= Source passage =
--------------------------------------------------

Sensing the new intern's bewilderment, a wise senior physician suggested the intern listen to what wasn't being said.

Gradually it occurred to the intern that no one was speaking with Tom about his approaching death. His parents were talking to Tom about where he would attend college and graduate school, while most of the clinical staff was keeping a safe distance trying to avoid the wrath of Tom's parents.

All the while, Tom was miserable. His illness was awful. It left him chronically short of breath. Above all, he was lonely. No one would talk to him about what he knew in his heart was happening to him. He was afraid and very much alone.

One day the intern found a chance to speak with each of Tom's parents, separately. When asked what was going to happen to Tom, each acknowledged their son was dying. In fact, neither expected him to live to Thanksgiving. But neither parent had spoken to the other about what they knew would happen. In their desperation and anguish each had focused solely on finding a cure for Tom's physical illness. If only they could get to Mayo . . . or Hopkins.

In today's Gospel, we hear of four men who carry a paralyzed man to be healed by Jesus.

--------------------------------------------------

= Problem description =
Reproduce the stretch of the passage about Tom from "All the while, Tom" through "very much alone.". The records have no connection to the passage about Tom.

--------------------------------------------------

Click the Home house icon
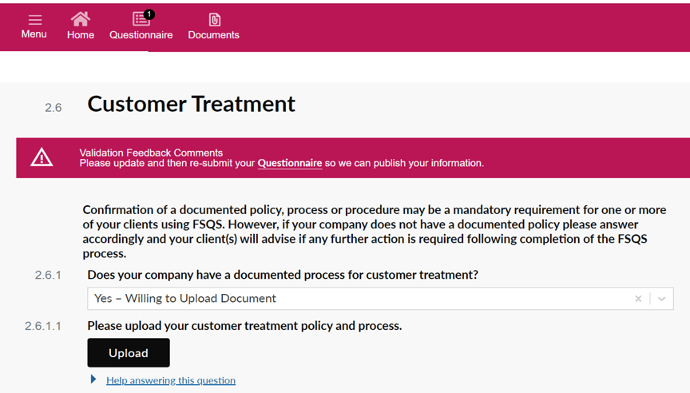Image resolution: width=690 pixels, height=393 pixels. 81,18
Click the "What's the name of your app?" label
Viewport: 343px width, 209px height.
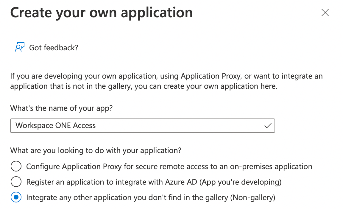pyautogui.click(x=61, y=108)
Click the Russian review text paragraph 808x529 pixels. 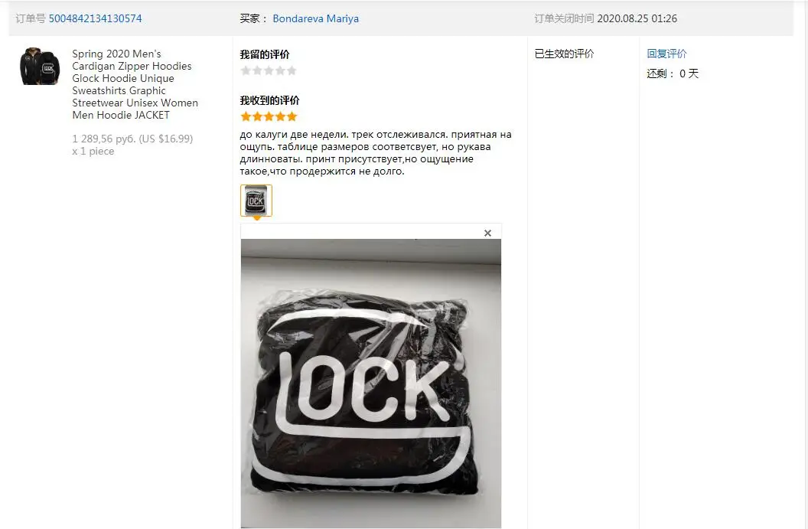point(376,152)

--------------------------------------------------

= Result of the exercise =
All the while, Tom was miserable. His illness was awful. It left him chronically short of breath. Above all, he was lonely. No one would talk to him about what he knew in his heart was happening to him. He was afraid and very much alone.